Some promising work in producing a new insect resistant lettuce using material from USDA- Salinas has been made. See Rambling, "Breeding a New Lettuce".
Some very exciting work developing new disease resistant zucchini squash using material from Cornell (Ithaca) continues to impress local farmers. Cornell continues to help us evaluate selections by PM testing. See Rambling, "New Zucchini from Cornell Breeding Program".
We are releasing material from our Acorn Squash Mass Cross which has genetics from Cornell's breeding program and also Oregon State University. It is nothing short of impressive and will allow home breeders a real opportunity to "fine tune" an excellent acorn squash to their own gardens or farm.
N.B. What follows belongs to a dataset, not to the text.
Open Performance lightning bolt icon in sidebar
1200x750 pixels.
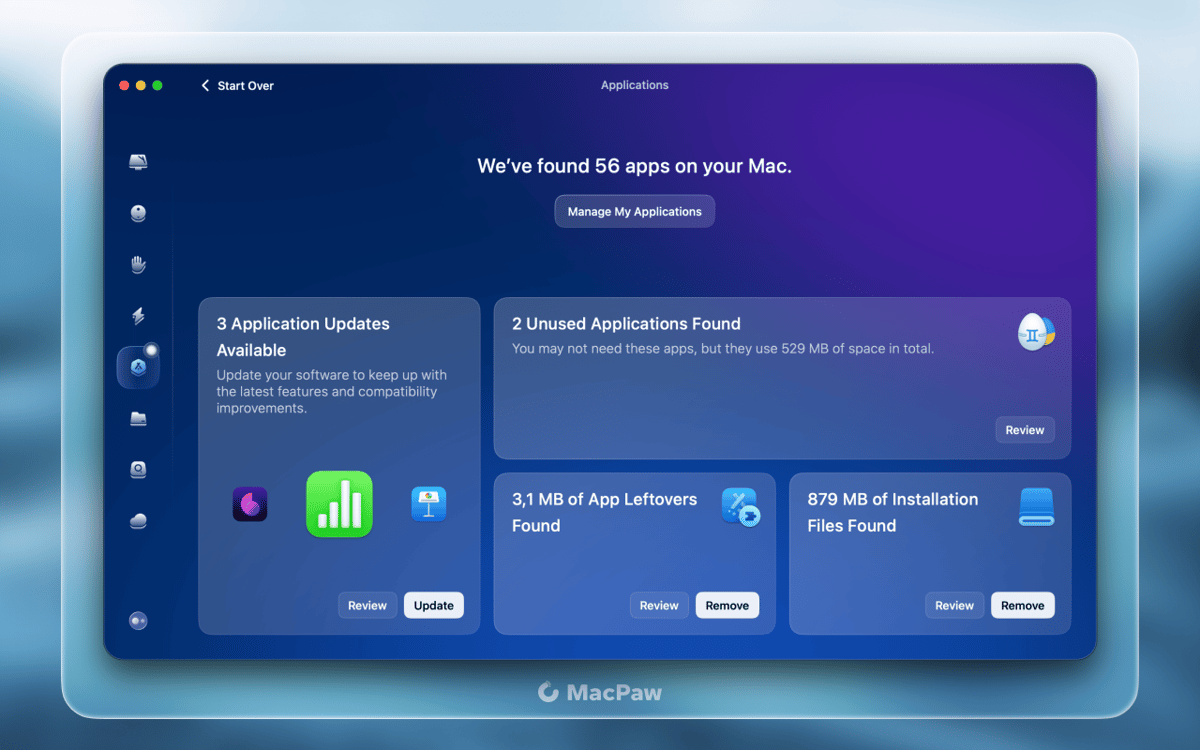[139, 316]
We also release two new blends that should be of interest to local growers who specialize in farmstand sales: " Asteroids", a scallop squash mix and "Orbit", a round zucchini mix which comes out of Long Island Seed Project. See Ramblings, "Round Zucchni" and "Scallop Squash".
Our work with Naked Seed Pumpkins has progressed quite well too and we are releasing "Little Green Seed" which will require continued work. A nice project for home breeders.
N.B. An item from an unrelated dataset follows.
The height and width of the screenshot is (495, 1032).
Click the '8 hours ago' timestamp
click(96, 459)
New peppers including the "Sweet Fingerling" series and our hot "Dwarf Early Cayenne" have been a pleasure to show off to farm visitors during the 2007 growing season.
We especially would like to hear from our local farming community about your breeding needs. Seed stock of new developments is always limited and we are looking to partner with farmers who have an interest in small scale seed production as a means of diversifying their income stream.
Long Island farmers should contact us for seeds that they would like to trial or work with as part of an on-farm breeding program. The Long Island Seed Project is also interested in releasing material to Long Island farmers or farmers in the NOFA community in order to develop a regional seed network. Promising varieties will continue to be trialed and developed for our regional production and markets. It is hoped that seeds will eventually be produced by a number of local farmers on a sustainable basis. If the local project is successful, look for the greater availability of our Long Island selected varieties in the future.
Dec., 22, 2006
liseed.org Will be Participating in NOFA-NY's Organic Seed Project
This year liseed.org will be again working with the Organic Seed Project, making many of our seeds available to NOFA-NY members and other "organic seed breeding hubs" across the U.S. participating in the Organic Seed Project. Our seeds will continue to be evaluated for organic systems and we hope, will undergo more breeding work by farmer-breeders and seed-savers. Promising selections of broccoli and squash that were made at Flanders Bay Farm during summer, 2006 will be returned to the original breeders at O.S.U and Cornell- Ithaca for continued work.
Nov., 20, 2006
Breeders to Exchange News of their Developments and Seed!
Plans are underway to develop liseed.org as a place that plant breeders, farmer seed producers and adventurous gardeners can use in order to exchange seed with each other: seeds of new varieties, crosses and selections that they develop; as well as information about conventional plant breeding. Backyard breeders as well as professional seed breeders often work in a vacuum, producing notable varieties and selections with considerable merit; most which will never be grown by the public or other breeders. liseed.org hopes to act as a forum for breeders to discuss their work. There is a great opportunity for collaboration and liseed hopes to help facilitate the process.